I sincerely hope that Rocky Mountain Bank customers have heard about this story and hope that they close their accounts at Rocky Mountain Bank PRONTO and find another bank to do business at. Rocky Mountain Bank needs to take responsibility of their own f**k up instead of blaming someone else or trying to pretend that a criminal phantom exists when it doesn’t.

Just who the hell does Rocky Mountain Bank think they are to take away someone’s right to have an email account? Corporations like them seriously disgust me. I hope that whoever the person is that had their email account taken away, I hope that person sues the living sh** out of Rocky Mountain Bank AND Google.

So there’s no guarantee that shutting down this account helped. If this user did the same thing, that file is on his/her computer. So much for bullying people, stupid bank.

I’d also feel punitive damages would be in order, since this was the result of initial criminal negligence on the part of the bank’s agent.

I have had a similar experience: being the recipient of email that contained information intended for someone else (but nearly as egregious as this case with SS numbers etc.) I too am very suspicious of phishing so did nothing but put in the trash the first couple of times. When it continued to happen I did a search for the firm sending the emails and found them to be legit so I contacted them and informed them that I was deleting the attachments but that they had the wrong email address and they needed to fix the situation. I also figured out who they were intending the email for and I contacted that person as well. I don’t think I had to do any of this but I was not comfortable not getting it straightened out.

I attempt to keep up on anthropology, hence reading Greg’s blog, but there are so many other areas that there is no way I could keep up with all of them. The judge has chosen his areas to watch and it is apparent cyberlaw is not one he follows.

I think it is more a situation of not understanding ramifications and just not being tech savy. I am friends with many people who, even though they own computers, do not use them. Other people in their family do, but not them.

Did you get a permanent IP address from your ISP?

Haven’t the banks heard of phishing? I get about 10-15 emails a day from ‘banks’. The incompetence of banks in all areas of expertise is astounding.

While I actually do get email alerts from my credit union, they provide no information about my account excepting the alert that my debit account had dipped below a certain point. Anything else that comes in from a bank – or claims to, never makes it to my inbox. I would be happy to cooperate with folks in the event of a problem, but in case of a problem like this, I would never be aware it happened. I suspect that few gmail users would be, as it is gmail’s general spam filter that keeps it all out.

And I would totally be fucked about if my main gmail account were closed. I email anything important to myself for safe keeping – precisely because google fucking rules when it comes to keeping shit safe. Unlikely or not, I have opened yet another gmail account and will be forwarding everything I need safe to that one as a backup.
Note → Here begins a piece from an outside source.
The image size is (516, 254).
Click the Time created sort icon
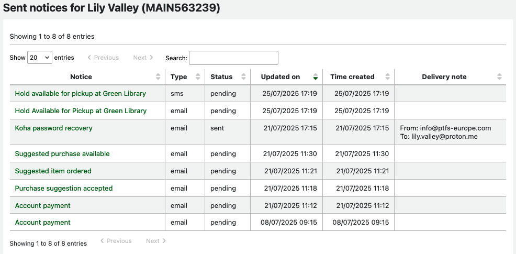[x=387, y=76]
I ultimately suspect the biggest problem here, is that the judge wasn’t tech savvy enough to understand the problems with his ruling – not the least being that no one actually knows if the information was secured by simply deleting the account, much less that it wasn’t the only way to solve the problem.

Greg: “The problem is the social security numbers. That is the weak link in the chain!”

SS numbers shouldn’t be in the chain at all. They can be trusted to be secret as much as your street address. They are addresses to data records, and were never even intended to be secret in cryptographic sense.

There are numerous better ways to securely authenticate people. The banks, of all companies, should have their own ID management solutions. Ask any Scandinavian bank for details. They even do extra business by offering their on-line secure authentication service to web shops. Here in Finland even the tax collector trusts your bank authentication – but not your SS number.